#### Exercise goal
Your answer must be the exact lines from the one holding "You are a GUI" through the final line of the records below, both included, and nothing more.

[Saved data entries]
____

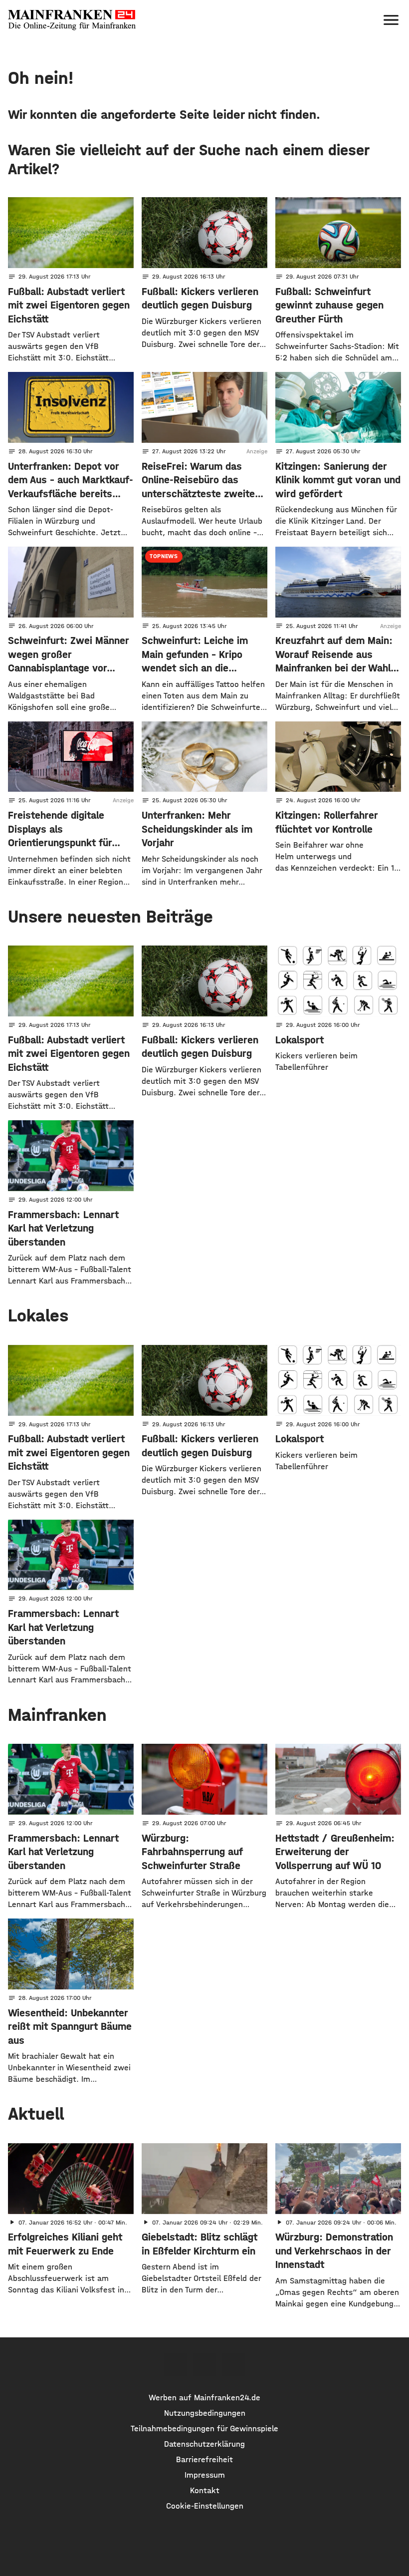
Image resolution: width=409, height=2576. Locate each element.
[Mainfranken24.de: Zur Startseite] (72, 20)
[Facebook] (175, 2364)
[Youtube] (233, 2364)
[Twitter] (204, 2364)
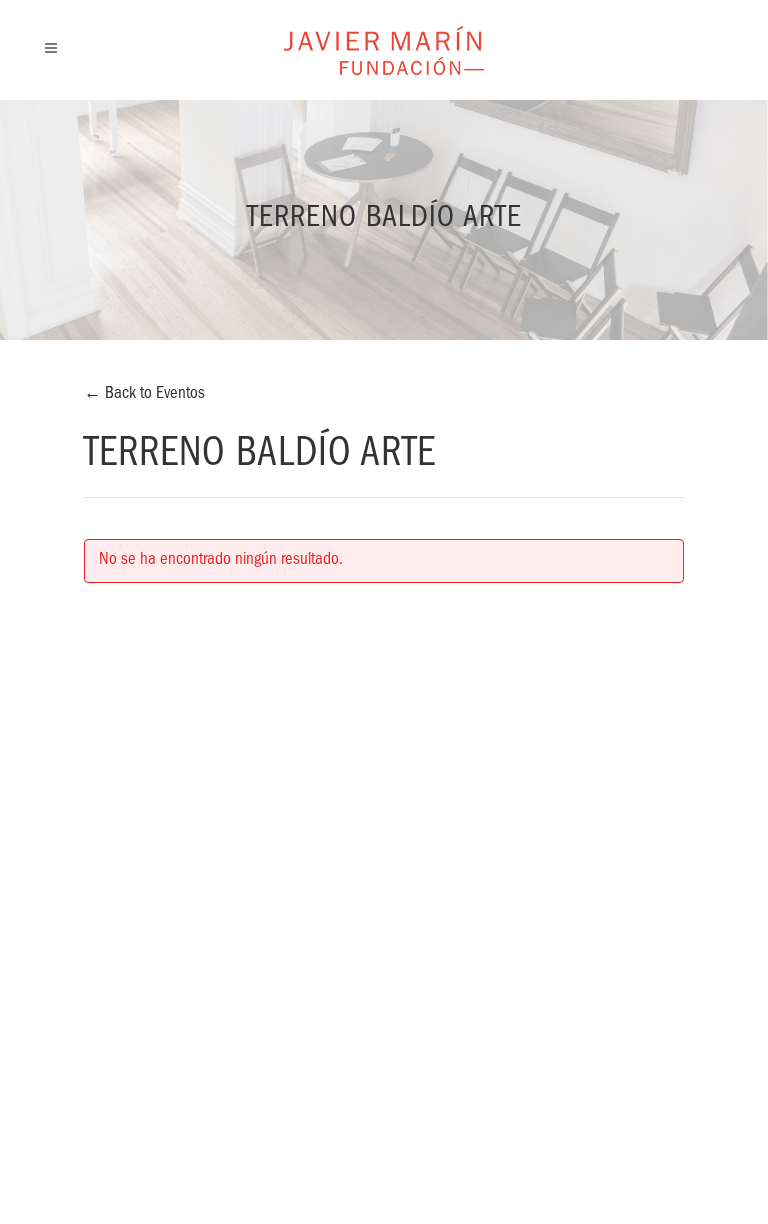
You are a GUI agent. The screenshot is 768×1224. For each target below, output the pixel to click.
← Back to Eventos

____

#### Answer space
You are a GUI agent. The screenshot is 768×1224. For each target below, output the pixel to click.
← Back to Eventos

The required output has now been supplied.